Marie-Christine Agon, 45 ans, réside dans la proche banlieue de Paris : « J’ai une amyotrophie spinale infantile. J’ai un fils âgé de 15 ans, valide, que j’élève seule. Je travaille comme formatrice. Je suis pour ma part, faute d’infirmière libérale pour effectuer des soins de nursing, en hospitalisation à domicile [H.A.D] depuis une dizaine d’années. J’occupe donc la place de quelqu’un qui aurait besoin réellement de soins. L’H.A.D fonctionne en prix de journée incluant nursing, soins infirmiers, médicaux et paramédicaux, location du lève- personne, matériel (alléses, couches…); elle me donne l’assurance 7 jours sur 7 du passage d’une aide- soignante pour ma toilette et mon lever, ce qui est considérable, car une auxiliaire de vie qui tombe malade ou qui a une panne d’oreiller n’est jamais remplaçable au pied levé ! De même, si mon auxiliaire de vie de nuit ne vient pas, je pourrai au minimum être couchée par l’H.A.D ! Par contre, j’ai dû adapter mes horaires de travail. L’H.A.D ne commence les levers qu’à 8h. Si je dois m’absenter, le week- end par exemple, mon médecin doit me faire une permission et le service doit procéder à une interruption de prise en charge. Ce système n’a aucune souplesse pour des personnes actives ».

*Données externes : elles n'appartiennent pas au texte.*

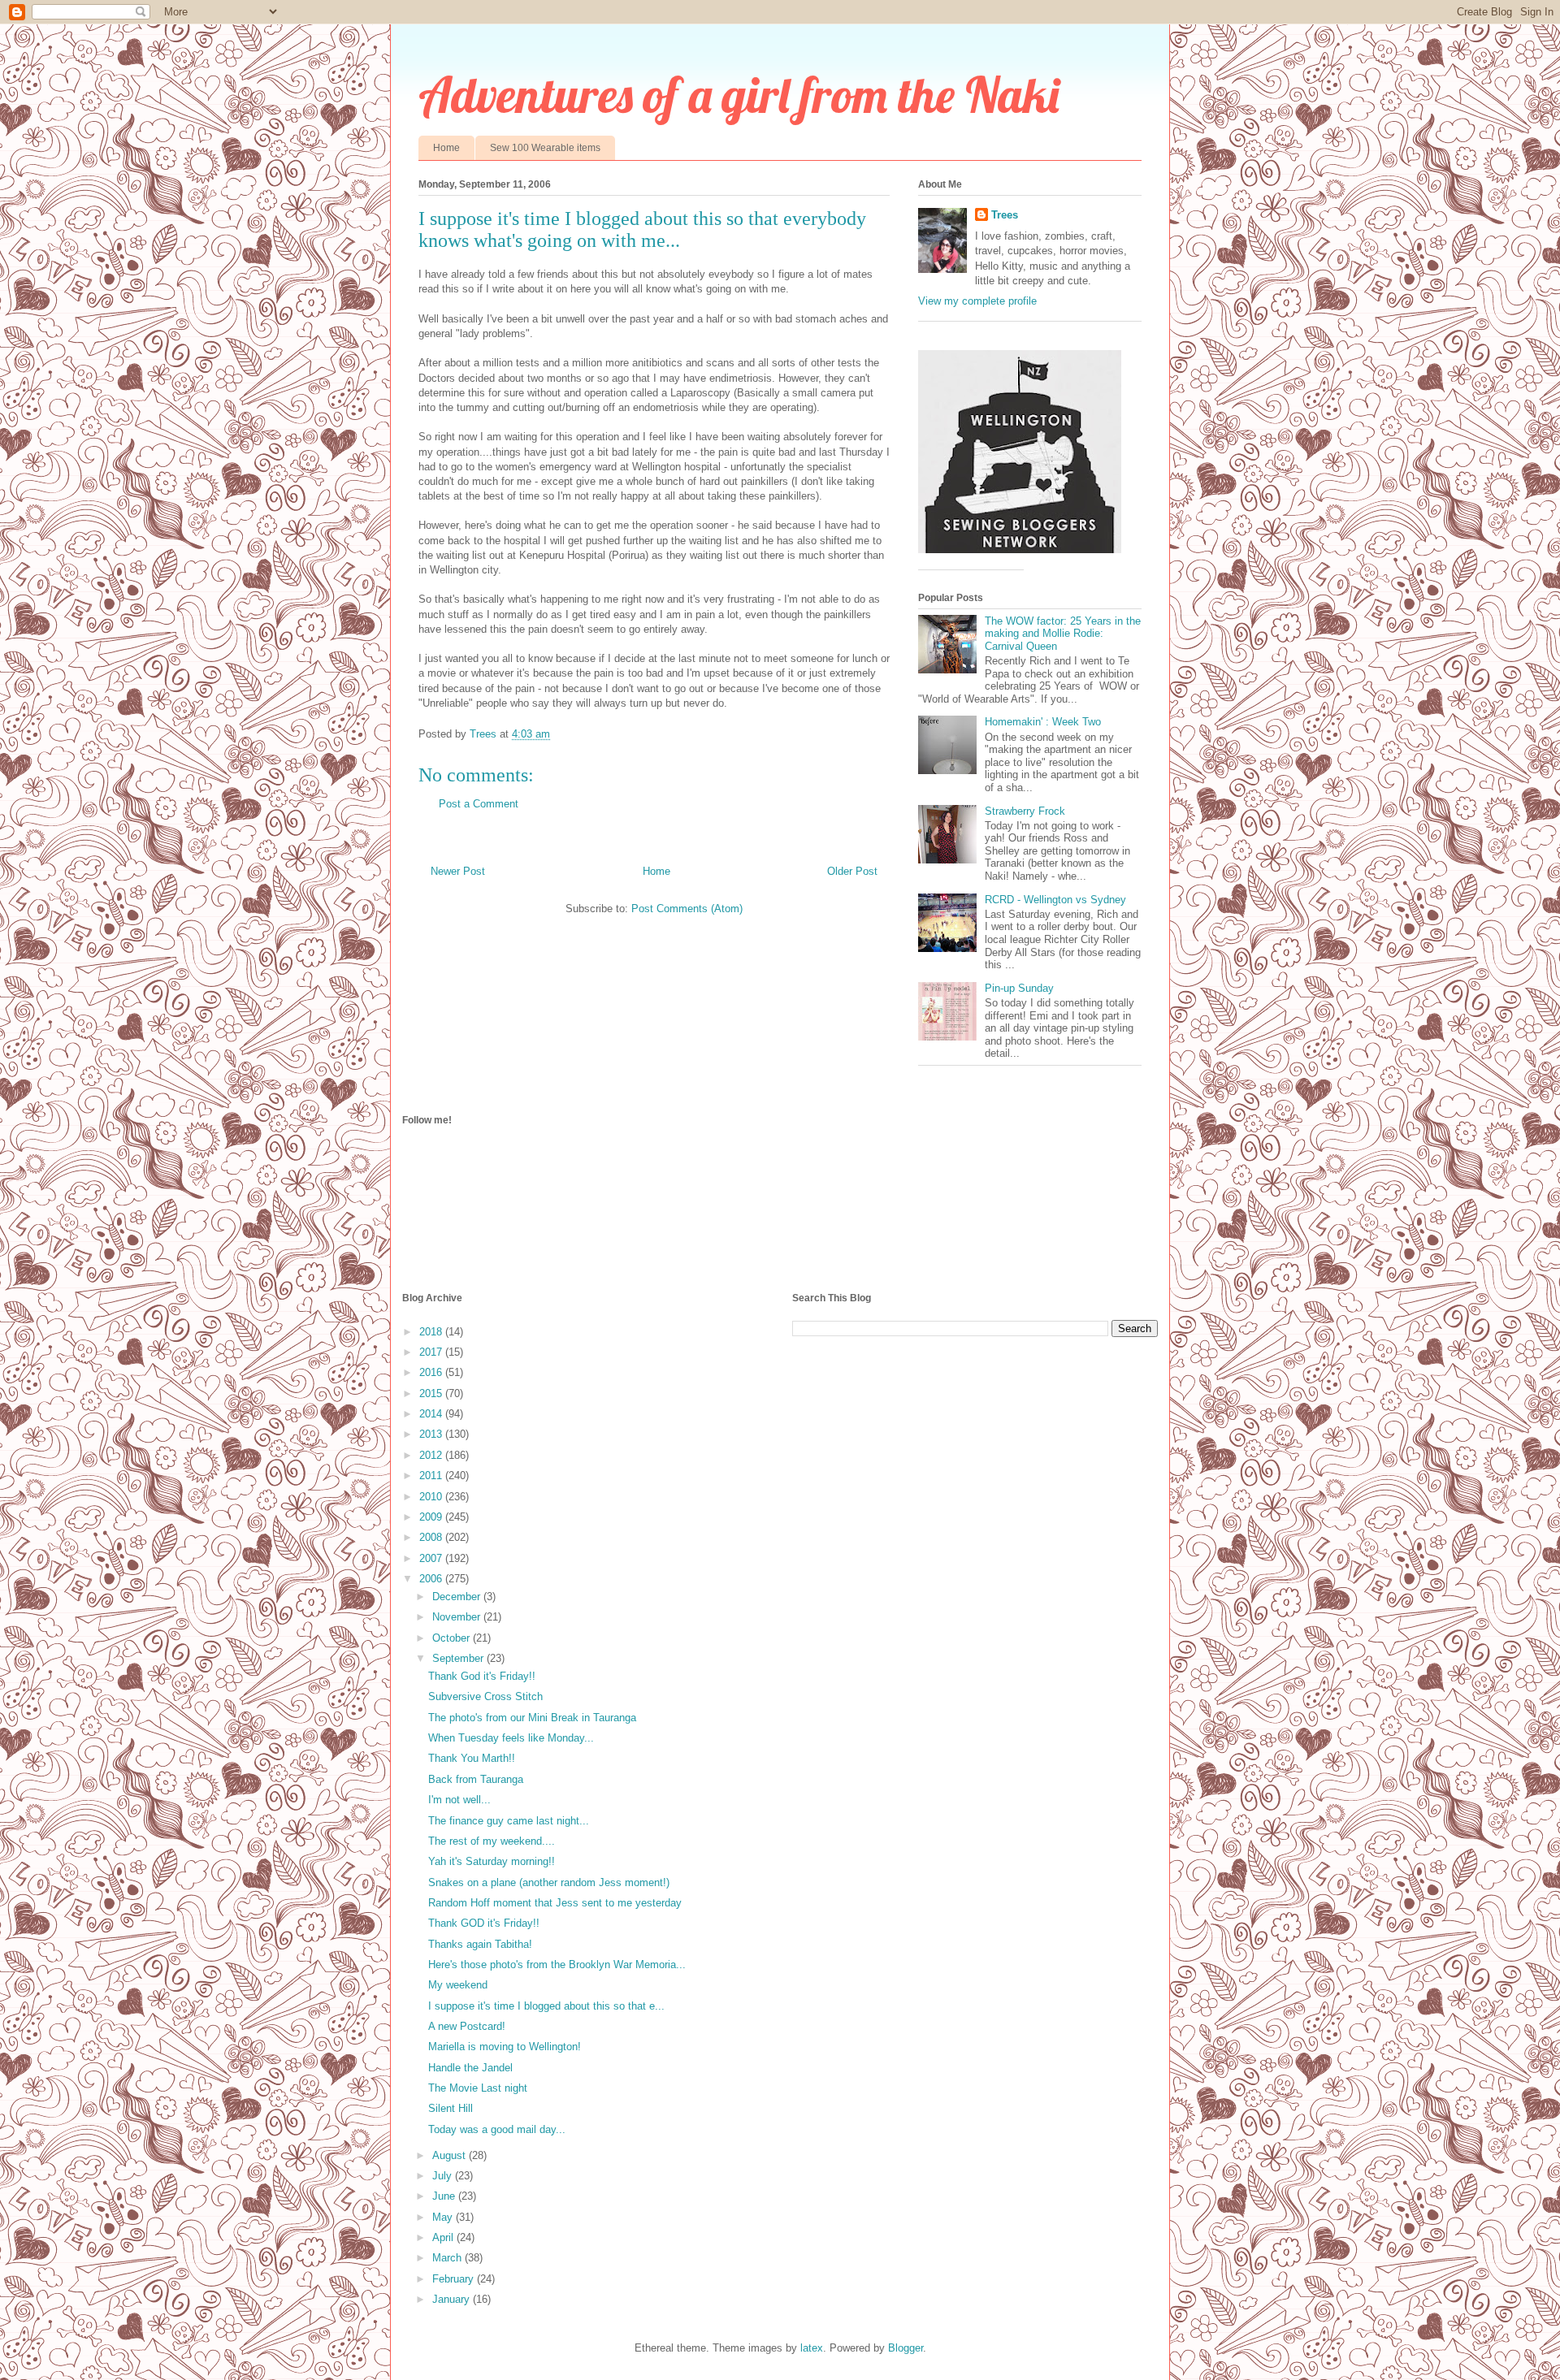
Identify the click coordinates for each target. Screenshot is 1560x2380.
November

Sonja Rupp habite en Alsace : « Je fais partie des gens qui ont été soignés pendant des années par une équipe d’infirmiers, des gens toujours surchargés, stressés, fatigués et qui ont l’habitude de culpabiliser les personnes handicapées en leur disant qu’ils sont une très grande charge pour l’équipe (‘Sois déjà heureuse de ce que nous venons. Si nous on ne vient plus, il te faudra aller à l’hôpital mais on ne te gardera pas, ils te mettront en maison de retraite’). Depuis quand se soucient- ils de l’état de protection des personnes handicapées ? Je ne suis pas la seule à avoir dormi dans un fauteuil roulant, assise toute la nuit sans oxygène, sans respirateur, sans morphine et étant obligé de me faire pipi dessus parce que personne n’est venu me coucher : j’avais osé faire une réflexion, je fus donc punie. Mais le coucher non effectué fut facturé… »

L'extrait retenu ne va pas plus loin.